Beratungsgegenstände der Arbeitsgruppe Bildung und Wissenschaft:
– Der Einfluss der Informationstechnologien auf Hochschulen und Wissenschaft
– Qualitätssicherung in Forschung und Lehre
– Berichte zur bisherigen Arbeit und zu Einzelmaßnahmen
Koordinatoren der Arbeitsgruppe:
Prof. Dr. Wilfried Bergmann, Mitglied des Lenkungsausschusses Petersburger Dialog
Prof. Dr. Igor Gorlinskij, Prorektor für Wissenschaft der Staatlichen Universität St. Petersburg, Mitglied des Lenkungsausschusses Petersburger Dialog
A. Zwischenbilanz der bisherigen Arbeit
1. Mit großer Zufriedenheit nimmt die Arbeitsgruppe zur Kenntnis, dass sich die fachliche Zusammenarbeit, insbesondere auf den Gebieten des Rechtswesens, der Rohstoffeffizienz, der Logistik und des Gesundheitswesens erweitert haben. Insbesondere die im Rechtsbereich mit Unterstützung der Bundesregierung durchgeführten Maßnahmen, die im Programm „Modernisierungspartnerschaft“ unter dem Dach des Petersburger Dialogs zusammengeführt wurden, entwickeln sich zu Eckpfeilern der deutsch-russischen fachlichen Kooperation.

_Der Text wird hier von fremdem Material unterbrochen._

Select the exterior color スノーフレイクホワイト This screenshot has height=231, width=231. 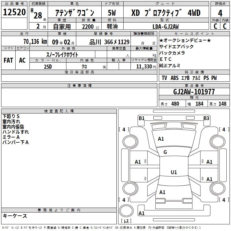point(62,54)
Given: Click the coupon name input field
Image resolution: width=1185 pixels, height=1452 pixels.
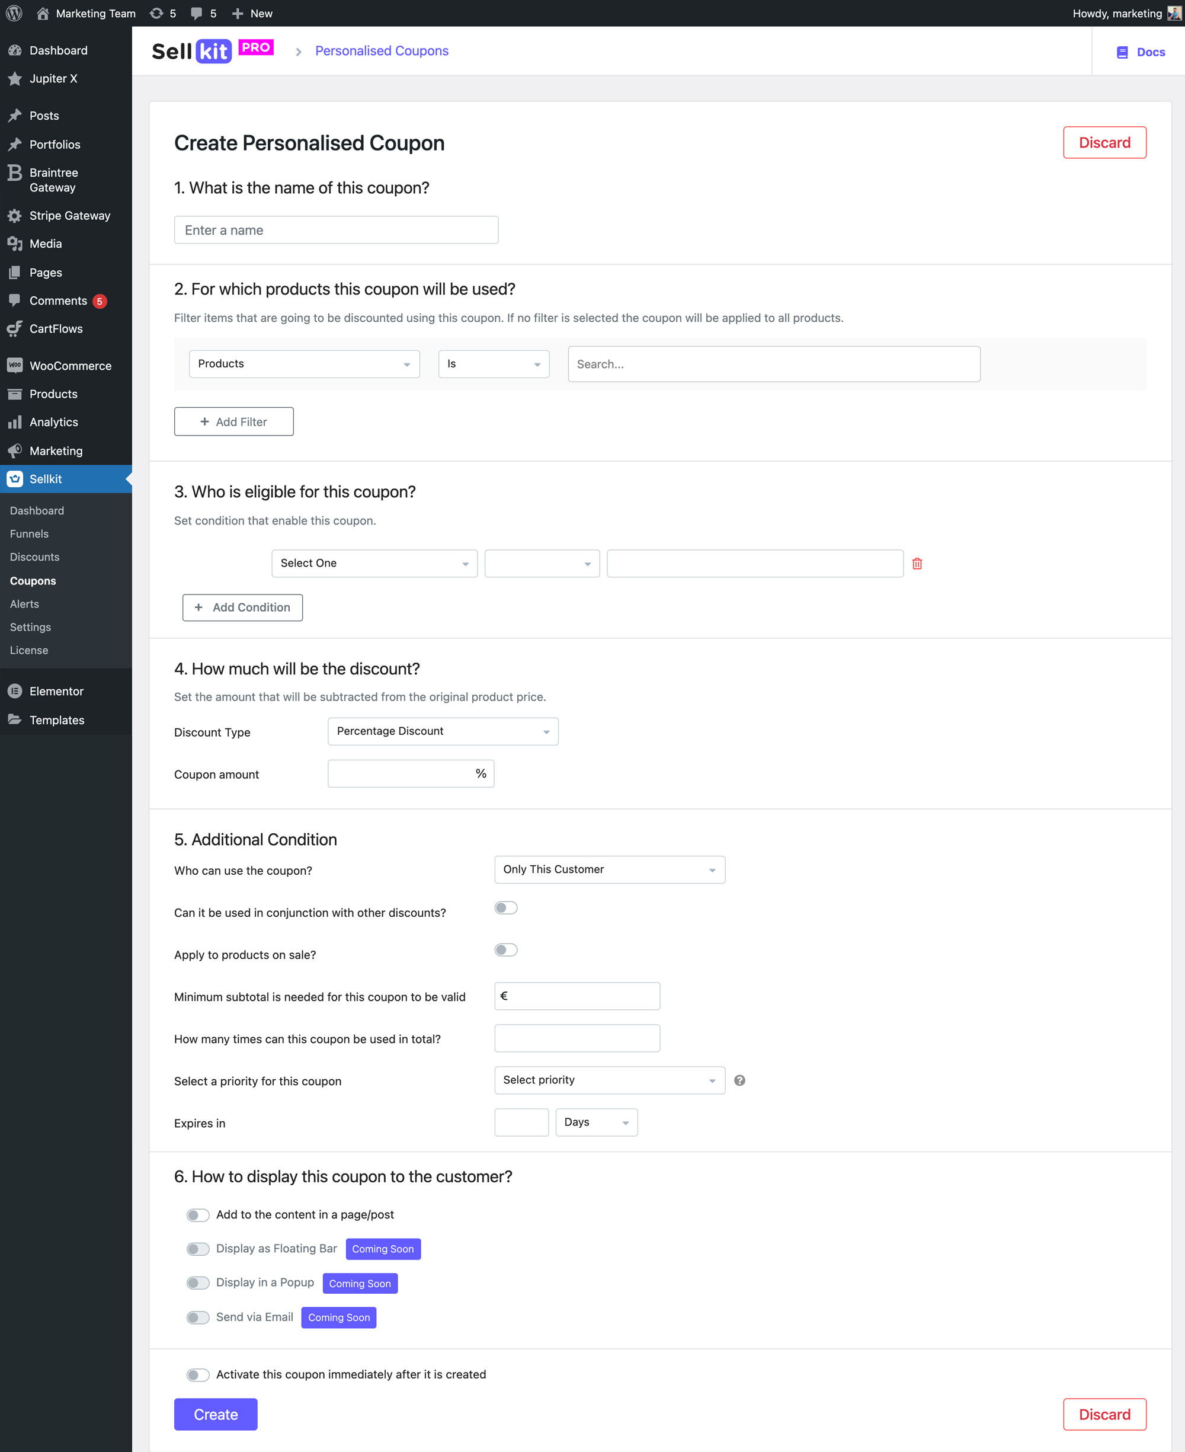Looking at the screenshot, I should coord(336,230).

1.1 Im Bereich der rechtlichen Zusammenarbeit verzeichnet die Arbeitsgruppe eine erfreuliche Steigerung der Aktivitäten. Diese wurden von verschiedenen Partnern aus Deutschland und Russland und zahlreichen Experten begleitet. Besonders ist hier hervorzuheben, dass die Experten lediglich eine Erstattung ihrer Kosten, aber keine Honorare erhielten.
1.2 Die Fachgruppe unterstützt die Weiterführung der Aktivitäten des deutsch-russischen Rohstoffforums im Interesse der Steigerung der Rohstoffeffizienz. Zu den Einzelheiten wird auf die Publikationen des Deutsch-Russischen Rohstoff-Forums verwiesen.

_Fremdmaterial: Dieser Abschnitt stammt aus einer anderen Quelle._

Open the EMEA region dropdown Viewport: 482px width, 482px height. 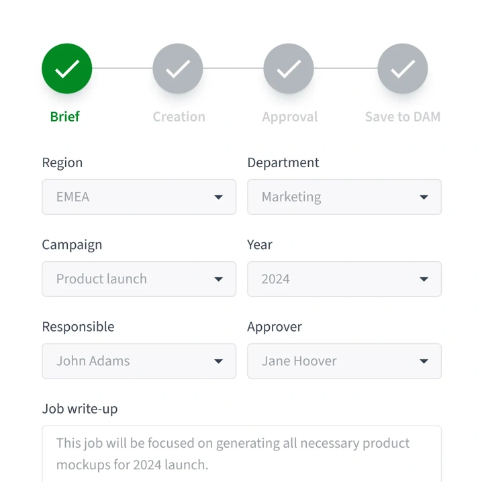[x=128, y=197]
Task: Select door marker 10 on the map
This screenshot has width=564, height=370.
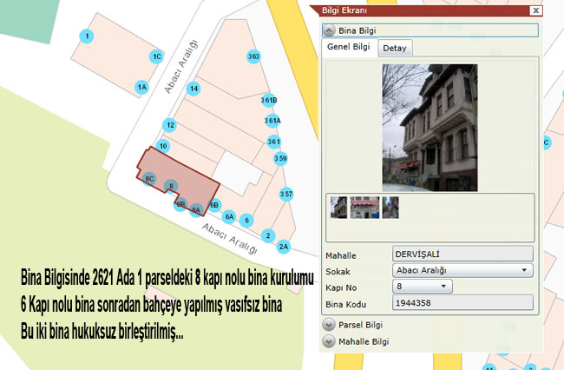Action: (162, 146)
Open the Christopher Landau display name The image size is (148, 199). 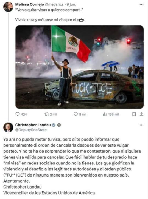coord(33,125)
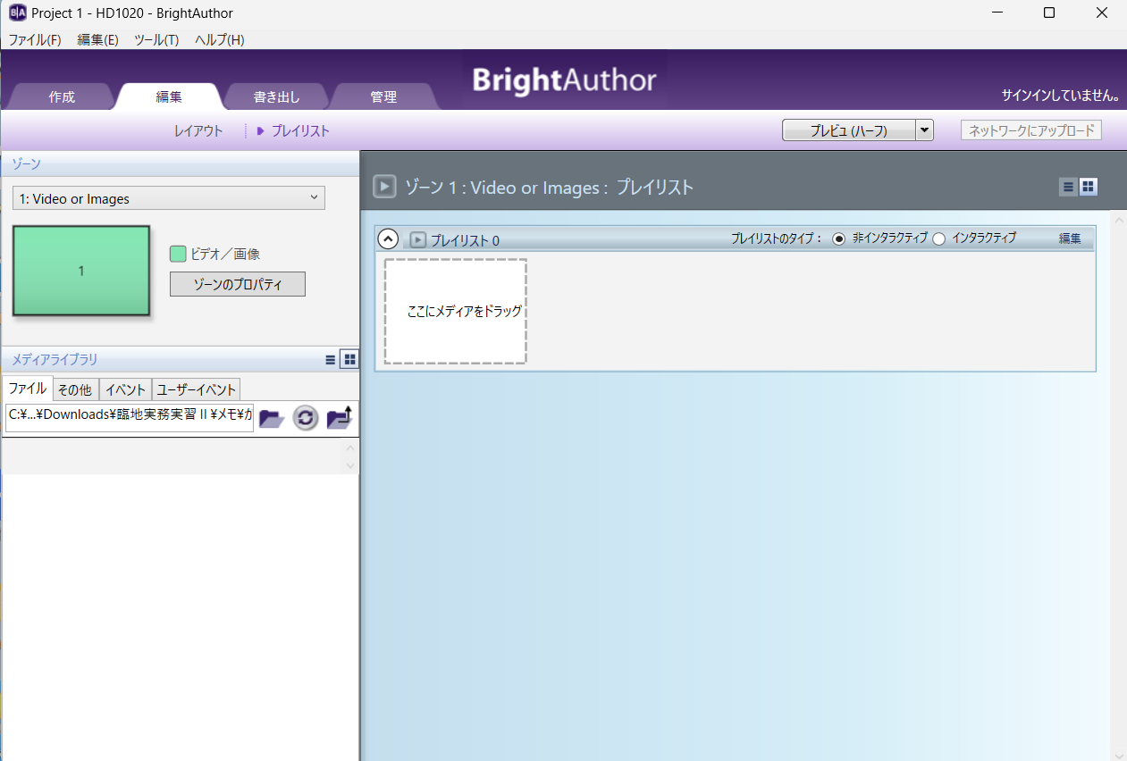Enable インタラクティブ playlist mode
This screenshot has width=1127, height=761.
938,238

1.3 Die Arbeitsgruppe nahm das umfangreiche Arbeitsprogramm im Bereich Gesundheitswesen, das im Berichtsjahr, insbesondere vom Koch-Metschnikov-Forum und anderen Organisationen durchgeführt wurde, zustimmend zur Kenntnis. Um das Programm effektiver weiterzuführen zu können, wäre eine signifikante Aufstockung der Mittel erforderlich.

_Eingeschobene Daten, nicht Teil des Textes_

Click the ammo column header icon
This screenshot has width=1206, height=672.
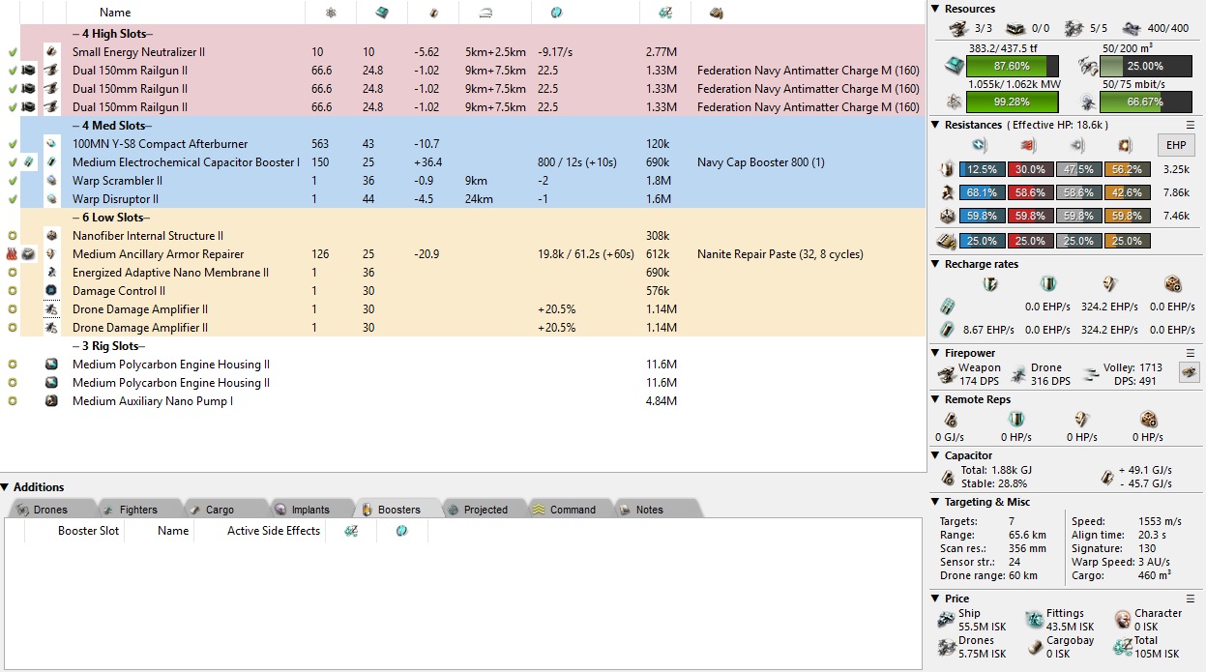pyautogui.click(x=717, y=13)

1.4 Die Arbeitsgruppe begrüßt, dass zur Umsetzung der Modernisierungspartnerschaft im Botschaftsgebäude in Moskau (Leninskij Prospekt) zur operativen Umsetzung der Programme Räumlichkeiten bereitgestellt wurden. Die Umsetzung erfolgt durch eine Vereinbarung zwischen DAAD und Petersburger Dialog.
1.5 Die Arbeitsgruppe war erfreut über den Bericht der Stiftung Deutsch-Russischer Jugendaustausch, der die vielfältigen Aktivitäten der Stiftung aufzeigte. Auch hier sei zu den Einzelheiten auf die Mittelungen der Stiftung hingewiesen.
B. Beratungsgegenstände der Arbeitsgruppe
1. Themen von fachübergreifender Bedeutung
Neben den bereits im Abschnitt „Zwischenbilanz“ angesprochenen Aktivitäten konzentrierte sich die Diskussion auf folgende weitere Punkte:
1.1. Einfluss der Informationstechnologien auf Bildung und Wissenschaft
Entsprechend dem Generalthema des Petersburger Dialoges 2012 widmete die Arbeitsgruppe diesem Thema besonders breiten Raum. Nach Einführungsreferaten von Prof. Dr. Franziska Boehm vom Institut für Informations-, Telekommunikations- und Medienrecht der Universität Münster und Prof. Dr. Ivan M. Grigoryev, Leiter der Abteilung Ausbildungsprogramme der Universität St. Petersburg, entwickelte sich eine lebhafte Diskussion, insbesondere zu methodischen Problemen und Forschung und Lehre und zu den bestehenden wie aufzubauenden Internet-Portalen. Besonders positiv wurde hervorgehoben, dass durch die elektronischen Medien die akademischen Kontakte und in deren Folge die akademische Mobilität deutlich zunehmen.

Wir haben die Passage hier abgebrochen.